As part of the deal, SIP will be kicking in $100 million into the new entity, and it will become a majority owner. Google is not investing at this time and is staying on as a minority shareholder. There is no valuation being disclosed, a spokesperson said. OhmConnect is currently active in California, Texas and New York, and the new company, Renew Home, plans to expand into new markets once launched, the spokesperson added.

The deal is bringing together partners and entities that have been investing and working together, for some time already. Although the companies will argue that this merger is a signal of how they are doubling down on the opportunity, it also underscores how Google, SIP and the ecosystem created around them have yet to figure out solid, longer-term business models in the clean energy industry.

Although there have been tens of millions of Nest thermostats sold over the years, Google does not disclose how many of them use the Renew service — which works on devices from the third generation (2015) and up. OhmConnect is one of its partners and it has 225,000 customers in total on its platform (which includes Nest but other customers, too).

“We’re incredibly excited about this transaction. Renew Home will optimize the way households across the country consume energy and interact with the electrical grid, strategically aligning their energy consumption to reduce their energy bills while reducing pressure on the grid, particularly during moments of peak stress and times when clean energy is less readily available (for instance, in the evening, when solar energy is coming offline),” said Jonathan Winer, co-founder and co-CEO of Sidewalk Infrastructure Partners, in a statement provided to TechCrunch. “This is critical: by mitigating the intermittency of renewable energy, Renew Home — and the broader virtual power plant (VPP) industry — will be instrumental in allowing us to bring more renewable energy onto the grid.”

This spinout is far from Google’s first (or likely last) effort to streamline its operations and bring its focus back into profit centers rather than loss leaders, which has seen not just thousands of job cuts at the company, but further scrutiny especially of some of its other bets. More specifically, today’s news appears to be part of a bigger effort to refocus its Nest business in particular. Earlier this year, the company said it would be discontinuing a number of Google Nest products and services, including Dropcam and its home security system, in April 2024.

The combination of Google Nest Renew and OhmConnect is just the latest spinout in a very long line of them. In fact, the spinouts in this story might be enough to make you dizzy. Sidewalk Infrastructure Partners itself was once a part of Sidewalk Labs. Sidewalk Labs got its start originally as a Google moonshot in 2015 with the lofty goal of using tech to improve urban life. SIP was eventually spun out of Sidewalk Labs in 2020 fueled with a $400 million investment from Google.

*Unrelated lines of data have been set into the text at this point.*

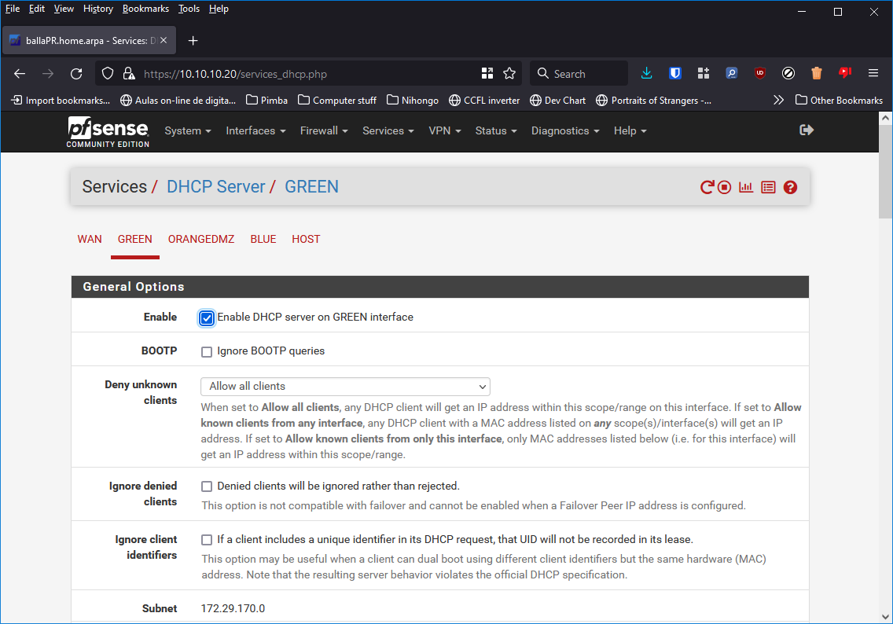Open the status graph chart icon

pyautogui.click(x=746, y=187)
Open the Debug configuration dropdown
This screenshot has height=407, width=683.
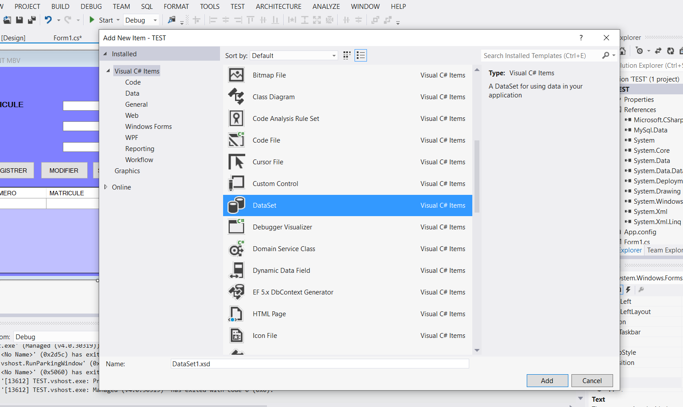coord(141,20)
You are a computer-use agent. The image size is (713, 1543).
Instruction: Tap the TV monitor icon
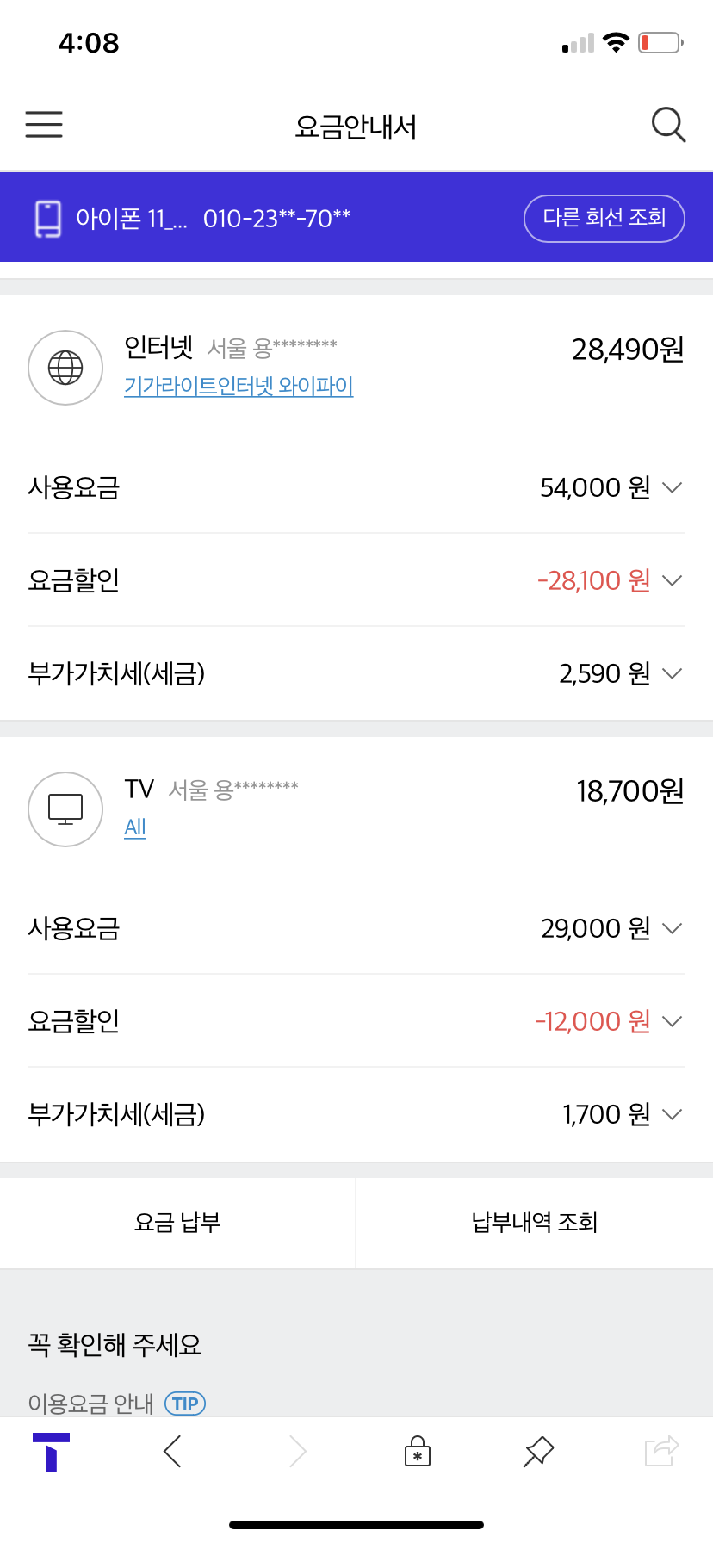click(65, 809)
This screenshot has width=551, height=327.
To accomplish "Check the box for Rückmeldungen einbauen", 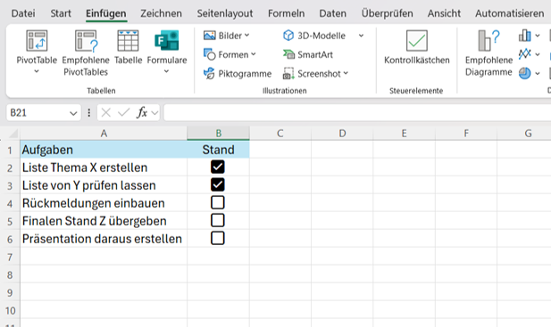I will (x=218, y=202).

Sidewalk Labs then was designated as an Alphabet company, before in 2021 getting folded into Google itself, downsizing and spinning out one piece (Canopy), effectively shutting down Sidewalk Labs as a separate entity.

Meanwhile, SIP invested $20 million in OhmConnect in 2020 and continued to be a minority shareholder in it. Nest Renew has been one of OhmConnect’s customers, alongside Sensi, ecobee, Carrier and others. It also works with hot water heater manufacturers, appliance manufacturers and solar and battery storage manufacturers, it said.

The deal has some scale to it. OhmConnect says that it currently has over 225,000 customers across the different thermostat brands and others that it works with. While there millions of Nest thermostats being used in the U.S. and further afield, these are not necessarily being used in conjunction with Nest Renew.

Now Renew Home will be working to bring on more, but there is already competition for that piece of business. For consumers who want to partake in load shifting, there are a number of other players in the market, including electricity companies themselves offering these services directly, too. In the U.K. for example, the National Grid also offers load shifting.

No surprise, then, that part of the strategy will be to expand what it is that Renew Home will be doing.

Future plans, the company said, will focus on “whole-home energy management,” which includes EV charging, solar systems and more. That will include, it said, working on further hardware partnerships, too, as well as developing more nuanced energy management software to work with that hardware and for customers to use to have been control over how, where and when they consume power.

The company has set a target of accounting for 30GW of shiftable load and working in 10 million homes by 2030.

Updated to clarify that the number of Google Nest Renew customers has not been disclosed, and that OhmConnect was not a spinout of SIP, but an investment.